Çetin: 20 senelik bir geçiş süreci var
Hama Oto Kiralama Genel Müdürü Kenan Çetin, şunları söyledi:
“Pandemi bize çok ciddi şeyler öğretti. Dünyanın bir çok ülkesinde bu konular gündeme alınıp konuşuluyor. Hayatımıza, var olmak kelimesinin arkasına, sürdürülebilirlik sözcüğünü yerleştirdik. Dünyanın geleceğine yönelik önlemleri almamız gerektiği ortaya çıktı. Sektörümüz, yeni duruma hızlı reaksiyon gösterdi. Hiçbir şeyi eskisi gibi yapamazsınız. Eskisi gibi yaparsanız da hedeflerinize ulaşamazsınız. Günlük yaşamımızın sağlıklı bir ekosistem ile sürdürülmesi zorunluluğu ortaya çıktı.”

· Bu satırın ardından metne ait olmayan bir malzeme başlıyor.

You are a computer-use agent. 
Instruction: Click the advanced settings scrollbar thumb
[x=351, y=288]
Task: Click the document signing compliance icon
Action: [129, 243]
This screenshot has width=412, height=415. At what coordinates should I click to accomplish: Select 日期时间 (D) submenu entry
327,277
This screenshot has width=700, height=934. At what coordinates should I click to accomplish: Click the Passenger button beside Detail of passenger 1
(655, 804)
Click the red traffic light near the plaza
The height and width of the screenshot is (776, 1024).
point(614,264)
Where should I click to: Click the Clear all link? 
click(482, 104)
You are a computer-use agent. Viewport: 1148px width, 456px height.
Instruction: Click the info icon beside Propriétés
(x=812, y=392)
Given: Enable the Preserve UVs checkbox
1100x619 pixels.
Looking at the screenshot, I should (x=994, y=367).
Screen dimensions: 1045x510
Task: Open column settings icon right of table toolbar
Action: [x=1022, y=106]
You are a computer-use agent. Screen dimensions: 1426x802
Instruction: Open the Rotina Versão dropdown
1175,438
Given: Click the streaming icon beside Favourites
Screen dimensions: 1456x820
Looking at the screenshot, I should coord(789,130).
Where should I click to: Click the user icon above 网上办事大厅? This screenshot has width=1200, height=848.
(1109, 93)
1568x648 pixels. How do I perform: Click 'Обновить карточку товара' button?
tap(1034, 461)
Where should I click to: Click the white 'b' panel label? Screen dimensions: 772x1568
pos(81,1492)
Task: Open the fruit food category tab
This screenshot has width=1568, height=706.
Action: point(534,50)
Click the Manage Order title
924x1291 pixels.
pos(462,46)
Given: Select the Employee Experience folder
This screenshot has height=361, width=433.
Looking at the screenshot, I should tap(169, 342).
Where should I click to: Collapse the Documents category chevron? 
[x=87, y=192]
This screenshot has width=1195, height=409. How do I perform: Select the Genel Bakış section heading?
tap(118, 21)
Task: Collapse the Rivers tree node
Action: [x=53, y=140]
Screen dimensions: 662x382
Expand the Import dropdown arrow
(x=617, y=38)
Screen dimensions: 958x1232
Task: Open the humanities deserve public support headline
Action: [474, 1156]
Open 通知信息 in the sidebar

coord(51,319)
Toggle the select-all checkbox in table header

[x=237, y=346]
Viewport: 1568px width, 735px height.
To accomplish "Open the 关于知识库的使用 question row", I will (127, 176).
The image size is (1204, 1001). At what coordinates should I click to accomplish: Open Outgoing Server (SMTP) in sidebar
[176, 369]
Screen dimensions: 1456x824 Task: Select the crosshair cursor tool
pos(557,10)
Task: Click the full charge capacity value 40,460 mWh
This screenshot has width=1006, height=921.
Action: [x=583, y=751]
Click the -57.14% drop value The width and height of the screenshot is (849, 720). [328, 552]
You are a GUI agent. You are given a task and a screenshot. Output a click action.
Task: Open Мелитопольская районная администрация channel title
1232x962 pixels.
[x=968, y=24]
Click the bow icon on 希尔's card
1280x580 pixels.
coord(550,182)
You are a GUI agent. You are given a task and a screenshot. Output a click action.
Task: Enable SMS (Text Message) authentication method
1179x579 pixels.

“Gelecekteki yüksek teknolojik araçları kullanmaları konusunda daha ciddi sorunlar çıkabilir. Dolayısıyla devletin de desteği ile sürücülerin gerekli eğitimleri almaları büyük bir ihtiyaç. Burada bir alternatif daha var. Mevcut araçların da hidrojen yakıt hücrelere dönüştürülebileceğini de dikkate almak lazım. Bizim de partnerlik yaptığımız bir firma 140 aracı tamamen elektrikli araçlara çevirdi.” diyen Kenan Çetin, şunları söyledi:
“Sonradan takılmış hidrojen yakıt hücreleriyle mevcut kullandıkları yakıta yakın bir performans yakalamayı hedefliyorlar. Hidrojen hücreli araçların ön palana çıkacağına kesin gözüyle bakıyoruz. Ama her şekilde son kullanıcı bu araçları almak isteyecek. Operasyonel kiralama konusu da burada gündeme geliyor. Kiralamacı olarak bu tür gelişmelerde, her türlü yeni ürünü alıp müşterilerimize sunma hedefimiz var. Bir çok kullanıcı bu tür araçları ne zaman hizmete sokabileceğimizi soruyorlar. Biz bu konuda her zaman bir parçası olmayı arzuluyoruz. Çok iyi niyetle sektör bu değişime kendini adapte olmayı arzu ediyor.”